Senate Finance Committee Holds First Hearing on Changes to Ohio Prevailing Wage Law

Posted in Legislation, Prevailing Wage

Last year we reported on S.B. No. 72, introduced by State Senator Matt Huffman (R), which would modify Ohio law to limit the scope of prevailing wage requirements in Ohio. After being referred to the Finance Committee in March 2017, word about S.B. 72 was mum until this week, when the committee held its first hearing on the bill. To recap, S.B. 72 would make multiple key changes to Ohio law, including eliminating the requirement that political subdivisions (i.e., cities and other public entities) pay prevailing wages on “public improvements.” For a full discussion of the bill itself, see our March 2017 blog post.

Senator Huffman provided testimony on the bill, explaining its aims and proposed benefits to Ohio public projects. Huffman testified that S.B. 72 “would make participation in prevailing wage guidelines permissive, rather than required, for local governments, institutions of higher education, and mental health and specialty districts.” By allowing political subdivisions to selectively apply the Ohio prevailing wage, “smaller, rural districts” that lack the large tax base of major cities can avoid the cost barriers that the prevailing wage imposes, many times “up to 10-20% more than the [local] market rate,” according to Huffman.

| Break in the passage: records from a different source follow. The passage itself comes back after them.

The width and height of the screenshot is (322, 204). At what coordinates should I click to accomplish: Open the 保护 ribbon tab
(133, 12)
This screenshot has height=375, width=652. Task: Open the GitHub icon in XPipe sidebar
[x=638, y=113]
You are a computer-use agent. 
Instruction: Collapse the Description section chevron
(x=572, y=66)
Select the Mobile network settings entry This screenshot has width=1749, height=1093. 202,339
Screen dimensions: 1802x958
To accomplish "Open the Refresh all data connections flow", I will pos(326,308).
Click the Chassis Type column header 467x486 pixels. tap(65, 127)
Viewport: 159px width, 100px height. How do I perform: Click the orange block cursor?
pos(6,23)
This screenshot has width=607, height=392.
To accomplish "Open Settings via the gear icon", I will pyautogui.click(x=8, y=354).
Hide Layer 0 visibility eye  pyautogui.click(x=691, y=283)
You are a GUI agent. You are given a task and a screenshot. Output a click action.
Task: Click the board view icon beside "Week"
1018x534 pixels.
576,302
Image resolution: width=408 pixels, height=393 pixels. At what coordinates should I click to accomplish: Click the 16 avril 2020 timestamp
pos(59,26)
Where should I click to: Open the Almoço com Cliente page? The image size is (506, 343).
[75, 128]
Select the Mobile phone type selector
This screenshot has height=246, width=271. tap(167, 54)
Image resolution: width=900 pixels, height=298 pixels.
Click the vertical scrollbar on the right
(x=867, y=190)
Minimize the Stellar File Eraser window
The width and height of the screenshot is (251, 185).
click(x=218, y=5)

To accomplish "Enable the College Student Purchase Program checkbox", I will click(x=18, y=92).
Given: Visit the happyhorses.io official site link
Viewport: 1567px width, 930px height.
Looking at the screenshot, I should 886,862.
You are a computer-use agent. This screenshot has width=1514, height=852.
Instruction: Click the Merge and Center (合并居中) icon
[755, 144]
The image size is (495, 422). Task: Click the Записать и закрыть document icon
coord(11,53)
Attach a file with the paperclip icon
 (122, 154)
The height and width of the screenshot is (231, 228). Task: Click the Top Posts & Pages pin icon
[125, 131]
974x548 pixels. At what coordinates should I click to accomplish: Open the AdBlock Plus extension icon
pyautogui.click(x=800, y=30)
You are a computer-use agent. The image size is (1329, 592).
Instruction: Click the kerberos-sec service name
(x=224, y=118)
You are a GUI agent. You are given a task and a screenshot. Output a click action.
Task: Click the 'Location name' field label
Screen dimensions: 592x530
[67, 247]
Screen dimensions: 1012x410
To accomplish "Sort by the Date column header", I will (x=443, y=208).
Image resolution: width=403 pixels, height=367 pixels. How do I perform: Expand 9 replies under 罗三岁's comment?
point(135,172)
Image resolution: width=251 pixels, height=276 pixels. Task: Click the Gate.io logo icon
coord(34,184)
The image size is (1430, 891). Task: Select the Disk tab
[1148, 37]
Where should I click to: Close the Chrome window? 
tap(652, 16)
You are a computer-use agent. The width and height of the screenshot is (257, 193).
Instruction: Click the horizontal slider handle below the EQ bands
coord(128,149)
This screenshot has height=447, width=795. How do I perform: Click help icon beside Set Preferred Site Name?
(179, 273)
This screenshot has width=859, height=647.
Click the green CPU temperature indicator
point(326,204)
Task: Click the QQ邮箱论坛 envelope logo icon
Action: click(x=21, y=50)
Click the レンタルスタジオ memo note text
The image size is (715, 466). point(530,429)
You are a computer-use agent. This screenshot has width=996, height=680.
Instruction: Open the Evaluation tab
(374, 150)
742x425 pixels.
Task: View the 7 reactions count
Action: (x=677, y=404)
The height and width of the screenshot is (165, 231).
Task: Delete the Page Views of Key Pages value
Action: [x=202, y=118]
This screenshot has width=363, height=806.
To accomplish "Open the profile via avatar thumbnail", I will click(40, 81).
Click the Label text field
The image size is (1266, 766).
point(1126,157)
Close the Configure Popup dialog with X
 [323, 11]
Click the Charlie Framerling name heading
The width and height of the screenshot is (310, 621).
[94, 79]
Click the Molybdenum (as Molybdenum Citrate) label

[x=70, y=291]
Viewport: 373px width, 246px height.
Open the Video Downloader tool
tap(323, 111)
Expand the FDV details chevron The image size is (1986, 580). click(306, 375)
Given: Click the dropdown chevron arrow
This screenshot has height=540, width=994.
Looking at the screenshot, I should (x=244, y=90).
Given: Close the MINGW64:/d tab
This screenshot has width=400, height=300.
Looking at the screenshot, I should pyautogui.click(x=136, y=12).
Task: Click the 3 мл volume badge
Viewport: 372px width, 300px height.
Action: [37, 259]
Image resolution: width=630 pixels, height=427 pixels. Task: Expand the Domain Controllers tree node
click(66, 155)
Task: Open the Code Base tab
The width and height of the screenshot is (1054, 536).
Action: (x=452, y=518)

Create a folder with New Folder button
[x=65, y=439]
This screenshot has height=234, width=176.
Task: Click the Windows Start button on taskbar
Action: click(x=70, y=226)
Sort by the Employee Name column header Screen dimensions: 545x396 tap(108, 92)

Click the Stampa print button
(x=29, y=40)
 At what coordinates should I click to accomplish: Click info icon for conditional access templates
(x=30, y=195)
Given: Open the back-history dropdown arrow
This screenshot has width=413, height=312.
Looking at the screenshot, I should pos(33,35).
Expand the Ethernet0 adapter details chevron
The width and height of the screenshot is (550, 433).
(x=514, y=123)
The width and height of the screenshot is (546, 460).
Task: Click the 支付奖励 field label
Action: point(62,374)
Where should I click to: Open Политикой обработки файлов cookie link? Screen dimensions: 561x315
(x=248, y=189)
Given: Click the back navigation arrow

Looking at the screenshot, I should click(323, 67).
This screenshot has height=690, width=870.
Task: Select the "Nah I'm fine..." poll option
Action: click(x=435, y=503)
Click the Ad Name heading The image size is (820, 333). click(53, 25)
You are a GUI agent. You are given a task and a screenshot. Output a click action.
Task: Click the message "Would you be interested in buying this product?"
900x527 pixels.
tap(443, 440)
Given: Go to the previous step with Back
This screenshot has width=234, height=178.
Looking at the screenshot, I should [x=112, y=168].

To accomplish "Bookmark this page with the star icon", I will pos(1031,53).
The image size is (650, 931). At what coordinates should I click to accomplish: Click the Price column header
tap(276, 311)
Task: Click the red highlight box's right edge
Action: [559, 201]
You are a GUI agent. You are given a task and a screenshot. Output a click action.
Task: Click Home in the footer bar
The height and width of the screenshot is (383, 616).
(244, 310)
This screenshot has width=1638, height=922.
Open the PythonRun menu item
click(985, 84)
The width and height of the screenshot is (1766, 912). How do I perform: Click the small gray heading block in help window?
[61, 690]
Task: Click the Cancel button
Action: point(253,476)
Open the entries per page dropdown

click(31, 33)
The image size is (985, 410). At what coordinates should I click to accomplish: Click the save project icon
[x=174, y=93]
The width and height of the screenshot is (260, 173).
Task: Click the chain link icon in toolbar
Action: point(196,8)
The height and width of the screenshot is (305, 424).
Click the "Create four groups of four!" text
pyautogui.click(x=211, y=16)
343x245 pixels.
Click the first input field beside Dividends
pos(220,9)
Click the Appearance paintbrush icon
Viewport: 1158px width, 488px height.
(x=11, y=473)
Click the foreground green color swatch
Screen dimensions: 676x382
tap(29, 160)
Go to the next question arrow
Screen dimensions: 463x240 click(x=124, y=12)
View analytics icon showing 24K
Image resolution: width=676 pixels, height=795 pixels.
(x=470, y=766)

Huffman also testified that “many bigger cities will agree to pay the mandated wage,” but other, smaller governments are “unable to pay a higher wage,” and are “in many cases not moving projects forward due to increased costs….” Huffman believes that S.B. 72 will allow these smaller political subdivisions to move forward with needed public projects.

S.B. 72 would also relieve local governments from the extensive documentation process needed to comply with the prevailing wage law, which Huffman called “a significant burden.” Huffman further testified, “many contractors do not even want to bid a job if it is a mandated wage project due to the heavy paperwork necessary from their end.”

The Committee will continue to consider S.B. 72, and make any changes the Committee believes necessary before potentially sending the bill to the floor of the State Senate for a vote. Vorysonlabor.com will keep you updated on the status of S.B. 72, and whether action is taken prior to the end of the “lame duck” session in the state legislature.

Class Actions Filed in Ohio Challenging Public Sector Employee Agency Fees and Union Dues

Posted in Courts, Union Membership

The landmark Supreme Court decision in Janus has now precipitated the filing of two new class actions, right here in Central Ohio.  Last week, public employees working at different public agencies, filed two class actions challenging not only the agency fees they have paid in the past, but also union dues they attempted to halt after the Janus decision issued.

As a quick recap, Janus held that public sector employees cannot be forced to pay mandatory agency fees to a public sector union if they are not a member of the union. In the Court’s words:  “Neither an agency fee nor any other payment to the union may be deducted from a nonmember’s wages, nor may any other attempt be made to collection such a payment, unless the employee affirmatively consents to pay.”  The Court reasoned that requiring payment of such fees is akin to forcing employees to subsidize the speech of public sector unions, in violation of their First Amendment free speech rights.

One of the two class actions, Ogle v. Ohio Civil Service Employees Association, AFSCME, Local 11, involves a class of agency-fee payers. The plaintiff, an employee of the Ohio Department of Taxation, brings class action claims on behalf of all public employees represented by the Ohio Civil Service Employee Association, an AFSCME Local in Ohio. The lawsuit seeks to have Ohio’s agency fee law declared unconstitutional in light of the Janus decision, along with obtaining back payments from the OCSEA for agency fees it has impermissibly taken from employees.

The significance of Ogle, however, is that it seeks not just to obtain repayment for all agency fees dating back to the decision in Janus this year, but potentially all the way back to 2012, when the Supreme Court issued a decision in Knox v. SEIU Local 1000, which began to outline the First Amendment case law that lead to the Janus decision. If plaintiffs are successful in forming a class, and obtaining payment for all agency fees taken dating back to 2012, the financial loss to public sector unions would likely be quite substantial.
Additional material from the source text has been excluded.